In 2013, Makovsky was part of the team that tried to negotiate a peace deal. This failed proposal, along with two others, would have allowed the Palestinians to keep about 95% of the West Bank.
But today, with the growing number of settlements – blue dots on the map, some far from the Green Line – it could be even more complicated to determine the borders in a two-state solution.
Negotiations have changed under Donald Trump, Makovsky said: “Until Trump, all American peace approaches were similar. Under Trump, together with Prime Minister Netanyahu, he does not want to choose which settlements succeed and which do not. “So the prime minister convinced the president that every settlement is called Israel. This creates an impossible situation. Any Palestinian entity is now going to be dotted with settlements.”
Today, the settlers may have another influential ally in President-elect Trump’s nominee for ambassador to Israel: Mike Huckabee, who has said he is open to annexing parts of the West Bank.
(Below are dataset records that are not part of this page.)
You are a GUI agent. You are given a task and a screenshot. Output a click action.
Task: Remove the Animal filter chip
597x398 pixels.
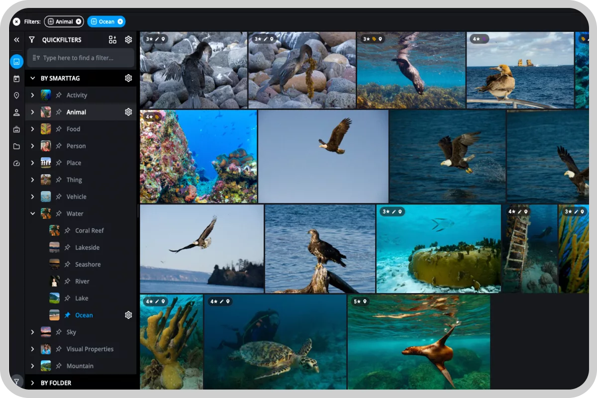[79, 21]
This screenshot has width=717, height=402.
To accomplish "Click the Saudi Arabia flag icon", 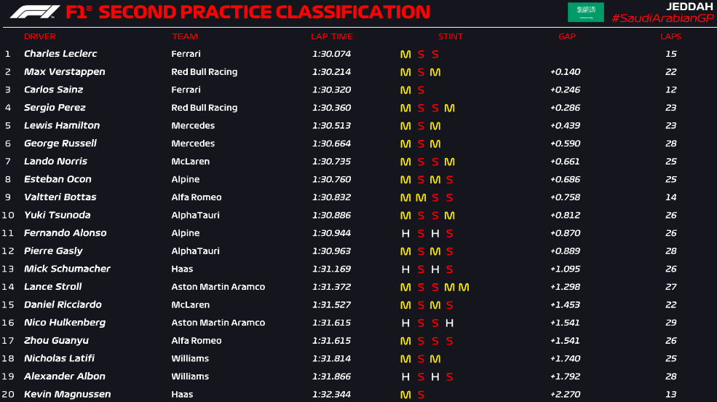I will (x=586, y=12).
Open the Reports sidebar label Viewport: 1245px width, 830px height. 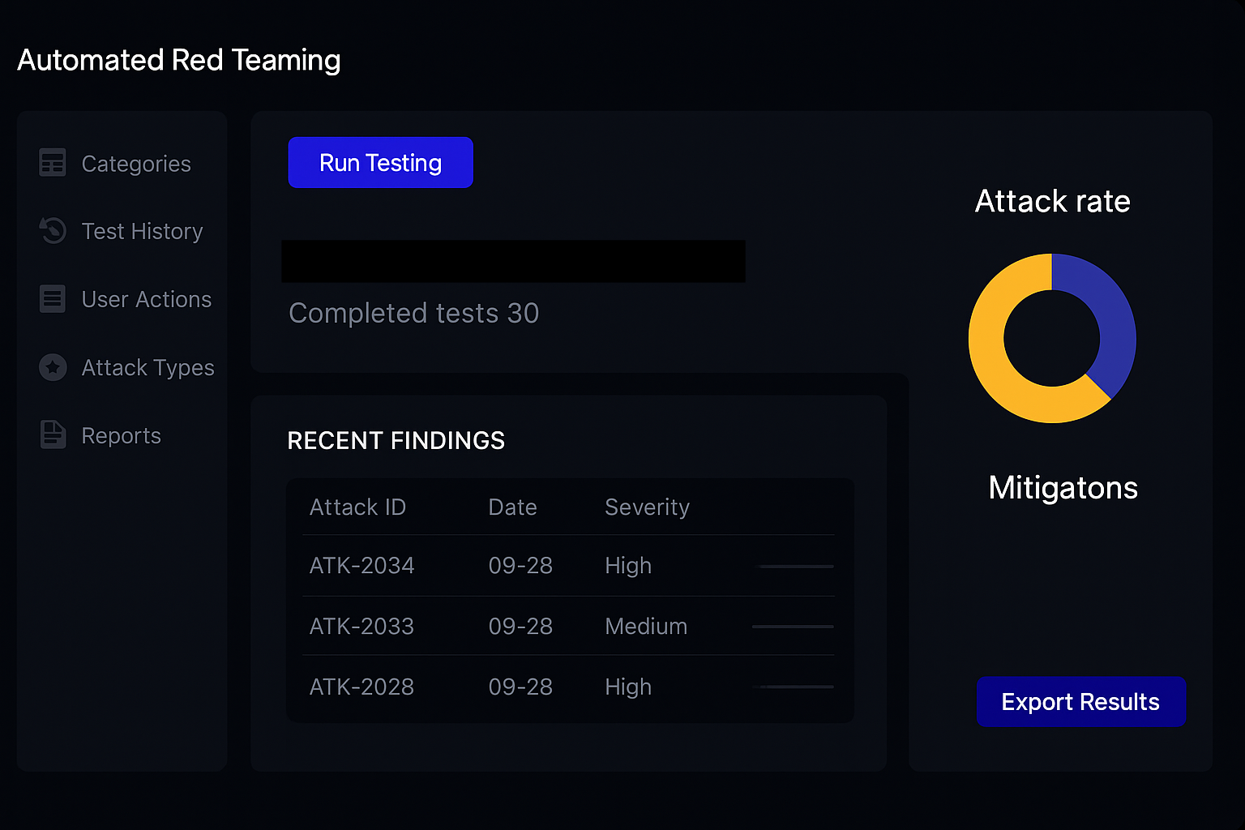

But there is historical precedent for evacuating settlements. Almost 20 years ago, the Israeli government argued that leaving Gaza was a path to peace.
According to Makovsky, “2005 is for the settlers their Waterloo, their defeat.” That’s when Israel expelled the 8,000 settlers from Gaza.
At the time, I profiled a 17-year-old girl who was forced to leave Gush Katif, her settlement in Gaza. Nineteen years later, the settlements are still making headlines. “Yes, that’s how it is in Israel,” Rachel Yechieli Gross said. Today, she is the mother of three children and no longer lives in a colony.
I asked, “The fact that you left your home, your colony when you were a teenager, shows that colonies can be closed. Could this be a step towards peace?
“After October 7“I’m not so sure anymore, because I really believed there could be a change,” Gross said. “But I don’t feel it anymore.”
Makovsky blamed the Hamas terrorist group, which he said “really led to the growth of the Israeli right. If people in Israel thought Costa Rica was a Palestinian state, they would line up to sign, because They want to end the conflict.” “They just want to be safe. But if they think a Palestinian state is a mini-Iran, there aren’t enough people in the phone booth.”
In the West Bank, Rachel Braslavi and her family are just five of 700,000 Israeli settlers working to change, as she puts it, “the facts on the ground.”
“I wouldn’t leave voluntarily, because I’m raising my family here and I, you know, built my dream house,” she said. “Why does the peace agreement have to be at my expense, to give up my house?”
For more information:
Story produced by Sari Aviv. Editor: Ed Givnish.